■ Exercise aim:
Copy every one of the records below line for line, with no changes.

■ Entries for locating text and elements:

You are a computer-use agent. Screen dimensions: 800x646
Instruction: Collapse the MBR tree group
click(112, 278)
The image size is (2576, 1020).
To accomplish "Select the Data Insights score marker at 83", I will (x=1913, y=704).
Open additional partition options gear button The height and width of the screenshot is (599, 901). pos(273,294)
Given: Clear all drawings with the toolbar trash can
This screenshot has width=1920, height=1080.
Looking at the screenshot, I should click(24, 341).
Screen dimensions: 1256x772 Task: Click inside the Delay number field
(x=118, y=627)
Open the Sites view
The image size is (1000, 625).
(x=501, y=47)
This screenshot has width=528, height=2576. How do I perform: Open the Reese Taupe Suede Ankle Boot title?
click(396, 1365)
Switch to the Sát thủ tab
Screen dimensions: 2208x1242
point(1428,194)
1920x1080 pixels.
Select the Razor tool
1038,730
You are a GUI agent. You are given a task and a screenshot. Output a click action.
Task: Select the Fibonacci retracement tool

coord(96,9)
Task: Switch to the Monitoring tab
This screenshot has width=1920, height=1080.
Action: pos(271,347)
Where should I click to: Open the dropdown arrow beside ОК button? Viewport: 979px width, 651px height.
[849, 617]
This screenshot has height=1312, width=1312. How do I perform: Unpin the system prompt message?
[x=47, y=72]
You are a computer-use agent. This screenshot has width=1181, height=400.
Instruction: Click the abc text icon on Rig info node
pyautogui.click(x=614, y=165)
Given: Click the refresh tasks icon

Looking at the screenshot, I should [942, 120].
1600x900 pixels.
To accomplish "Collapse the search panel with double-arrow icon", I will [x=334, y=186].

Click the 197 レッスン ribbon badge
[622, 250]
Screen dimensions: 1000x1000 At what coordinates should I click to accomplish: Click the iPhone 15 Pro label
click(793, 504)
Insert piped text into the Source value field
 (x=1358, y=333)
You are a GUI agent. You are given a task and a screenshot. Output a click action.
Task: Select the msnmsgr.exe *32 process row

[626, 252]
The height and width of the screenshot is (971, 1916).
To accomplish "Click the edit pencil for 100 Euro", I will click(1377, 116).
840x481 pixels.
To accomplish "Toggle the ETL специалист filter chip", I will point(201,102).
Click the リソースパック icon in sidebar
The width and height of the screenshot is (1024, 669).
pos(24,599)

■ Exercise response:
You are a computer-use agent. Screen dimensions: 800x646
Instruction: Collapse the MBR tree group
click(112, 278)
The image size is (2576, 1020).
To accomplish "Select the Data Insights score marker at 83", I will (x=1913, y=704).
Open additional partition options gear button The height and width of the screenshot is (599, 901). pos(273,294)
Given: Clear all drawings with the toolbar trash can
This screenshot has width=1920, height=1080.
Looking at the screenshot, I should click(24, 341).
Screen dimensions: 1256x772 Task: Click inside the Delay number field
(x=118, y=627)
Open the Sites view
The image size is (1000, 625).
(x=501, y=47)
This screenshot has width=528, height=2576. How do I perform: Open the Reese Taupe Suede Ankle Boot title?
click(396, 1365)
Switch to the Sát thủ tab
Screen dimensions: 2208x1242
point(1428,194)
1920x1080 pixels.
Select the Razor tool
1038,730
You are a GUI agent. You are given a task and a screenshot. Output a click action.
Task: Select the Fibonacci retracement tool

coord(96,9)
Task: Switch to the Monitoring tab
This screenshot has width=1920, height=1080.
Action: pos(271,347)
Where should I click to: Open the dropdown arrow beside ОК button? Viewport: 979px width, 651px height.
[849, 617]
This screenshot has height=1312, width=1312. How do I perform: Unpin the system prompt message?
[x=47, y=72]
You are a computer-use agent. This screenshot has width=1181, height=400.
Instruction: Click the abc text icon on Rig info node
pyautogui.click(x=614, y=165)
Given: Click the refresh tasks icon

Looking at the screenshot, I should [942, 120].
1600x900 pixels.
To accomplish "Collapse the search panel with double-arrow icon", I will [x=334, y=186].

Click the 197 レッスン ribbon badge
[622, 250]
Screen dimensions: 1000x1000 At what coordinates should I click to accomplish: Click the iPhone 15 Pro label
click(793, 504)
Insert piped text into the Source value field
 (x=1358, y=333)
You are a GUI agent. You are given a task and a screenshot. Output a click action.
Task: Select the msnmsgr.exe *32 process row

[626, 252]
The height and width of the screenshot is (971, 1916).
To accomplish "Click the edit pencil for 100 Euro", I will click(1377, 116).
840x481 pixels.
To accomplish "Toggle the ETL специалист filter chip", I will point(201,102).
Click the リソースパック icon in sidebar
The width and height of the screenshot is (1024, 669).
pos(24,599)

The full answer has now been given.